Methods A retrospective analysis was performed on all patients aged 18 or older who underwent non-cardiac surgeries and who received intraoperative blood transfusion at West China Hospital, Sichuan University from 2012 to 2018. According to their initial postoperative Hb levels, the patients were divided into 6 groups, including Hb<75 g/L, 75 g/L≤Hb<85 g/L, 85 g/L≤Hb<95 g/L, 95 g/L≤Hb<105 g/L, 105 g/L≤Hb<115 g/L, and Hb≥115 g/L goups. Multivariate linear regression was performed to examine the differences in the length-of-stay between the groups and binary logistic regression analysis was conducted to examine the differences between the groups in inpatient mortality, the rate of patient voluntary discharge against medical advice, incidence of acute ischemic injury, including acute kidney injury, myocardial infarction, and cerebral infarction, and length-of-stay longer than 28 days. In addition, the effects of multiple interactions between initial postoperative Hb and the types of surgery, the amount of intraoperative red blood cell infusion (red blood cell<8 U vs. red blood cell≥8 U), and preoperative anemia status (Hb<100 g/L vs. Hb≥100 g/L) on postoperative length-of-stay were analyzed.

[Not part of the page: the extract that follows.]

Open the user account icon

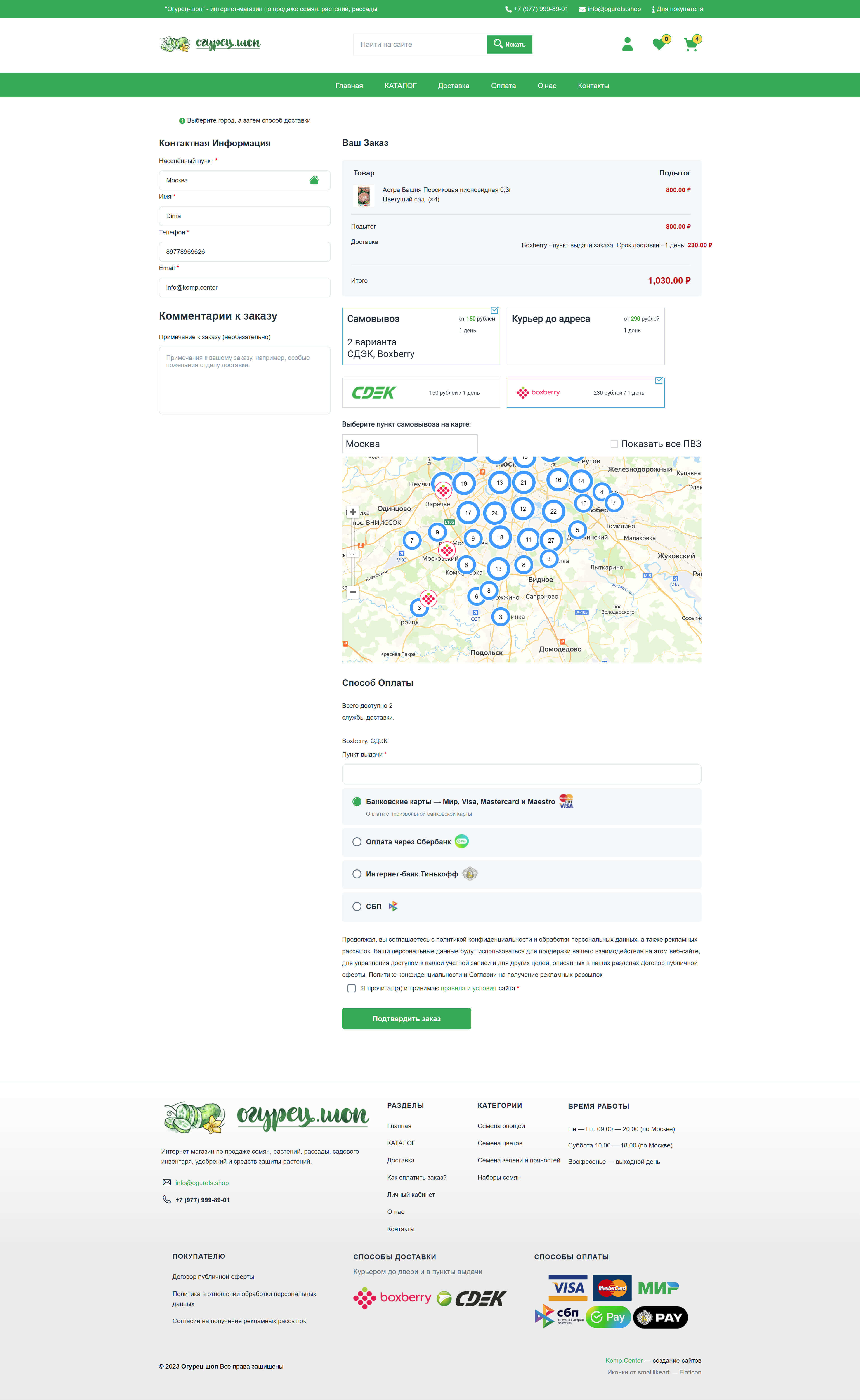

Results A total of 7528 patients were included in this study. Compared to those of the reference group, the 95 g/L≤Hb<105 g/L group, the length-of-stay of patients with initial postoperative Hb<75 g/L increased and the mortality (odds ratio OR=2.562) and the rate of voluntary discharge against medical advice (OR=1.681) increased significantly. Patients in the 75 g/L≤Hb<85 g/L group had increased length-of-stay and increased incidence of acute ischemic injury (OR=1.778) relative to the reference group. The interaction analysis showed that there was significant interaction between initial postoperative Hb and the types of surgery, which influenced the postoperative length-of-stay.
Conclusion In non-cardiac surgery patients who have receive blood transfusion, initial postoperative Hb<85 g/L is associated with poorer prognosis. However, those patients with higher initial postoperative Hb did not gain more benefits, suggesting that 85 g/L≤Hb<95 g/L may be the target Hb value for sensible intraoperative transfusion.